正覚寺(京都市嵯峨)の住職でジャーナリストの鵜飼秀徳氏が次のように説明する。
「アメリカのシアトルにあるRECOMPOSE(リコンポース)というベンチャー企業が考案した『コンポスト葬』は、“究極の自然葬”とも言える方法です」
葬儀を終えた遺体を裸にしてウッドチップを敷き詰めた容器に入れる。これを二酸化炭素や窒素、酸素、水分をコントロールできるカプセルに収めて、バクテリアなどの微生物を増殖させる。遺体は30日ほどで腐敗し尽くし、分子レベルで分解され、その後2~3ヶ月で完全に土になるのだという。
「骨はなかなか腐敗しません。カプセルを回転させるなどして、通気を促進し、微生物の働きを活性化させることで骨の分解も可能にするのだそうです。骨はミネラルが豊富です。これが混ざることで亡骸が肥沃な土になるのです」(鵜飼氏)
エコな葬送法
アメリカは火葬と土葬が混在する社会だ。火葬は二酸化炭素を発生させるし、土葬については亡骸以外に様々な装飾品なども一緒に埋めるので環境への負荷が大きいとする考え方もある。
「また、亡くなった方の体にホルムアルデヒドなどの防腐剤を注入して腐りにくくするエンバーミングという処理をしてから土葬することもあり、これもエコじゃないと批判する向きがあるようです。

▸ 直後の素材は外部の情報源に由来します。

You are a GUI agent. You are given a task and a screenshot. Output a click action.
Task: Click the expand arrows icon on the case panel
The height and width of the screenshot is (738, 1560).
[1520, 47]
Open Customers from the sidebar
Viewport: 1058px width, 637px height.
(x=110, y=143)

その点コンポスト葬は化石燃料を使って燃やすこともしないし、遺体1人分で約85リットルの土壌を得ることもできる。とてもエコロジカルな方法だと考えられているのです」(鵜飼氏)
日本でも可能なのか
世界のエコロジストから注目されているコンポスト葬だが、日本が取り入れることはできるのだろうか。
「現状は難しいでしょうね。コンポスト葬の根本的な考え方は、土になって草木の肥料となることで自然に還ることです。
ところが日本ではたとえ土になっているとはいえ、それを野原に撒くと、死体遺棄罪に抵触する恐れがあります。そもそも人の死体を堆肥に加工するということが“死体損壊”に当たると判断されるかもしれません」(鵜飼氏)
アメリカでもコンポスト葬が認められるのは簡単なことではなかったようだ。
「開発したリコンポースの社長は上院議員に働きかけるなどのロビー活動を繰り返し、遺体を堆肥化させるための法整備を勝ち取ったようです。
地道な活動が功を奏して、現在ではコロラド州、カリフォルニア州、オレゴン州など、幾つかの州で合法化されているようです」(鵜飼氏)
コンポスト葬に近いのは「日本古来の土葬」だと鵜飼氏は言う。
「土葬はかつての日本では珍しいことではありませんでした。腐って土になる木製の棺桶に収めて、そのまま埋めるので、時間をかければいずれはすべて自然に還ることができます。
ただ、様々な事情から現在の日本では99.9%が火葬です。土葬にしてほしいと願っていたとしても、受け入れてくれる墓地を見つけるのは簡単なことではありません」(鵜飼氏)
2023年の1年間に国内で死亡した日本人は、統計を取り始めて以来最多となる約156万人だった。
死亡者数は増え続け、2040年には約167万人に達すると試算されている。
日本は1年間に、政令指定都市一つ分ほどの人が亡くなる「多死社会」だ。
そうしたなかで、“完全に土に還る埋葬”が広がる可能性はあるのだろうか。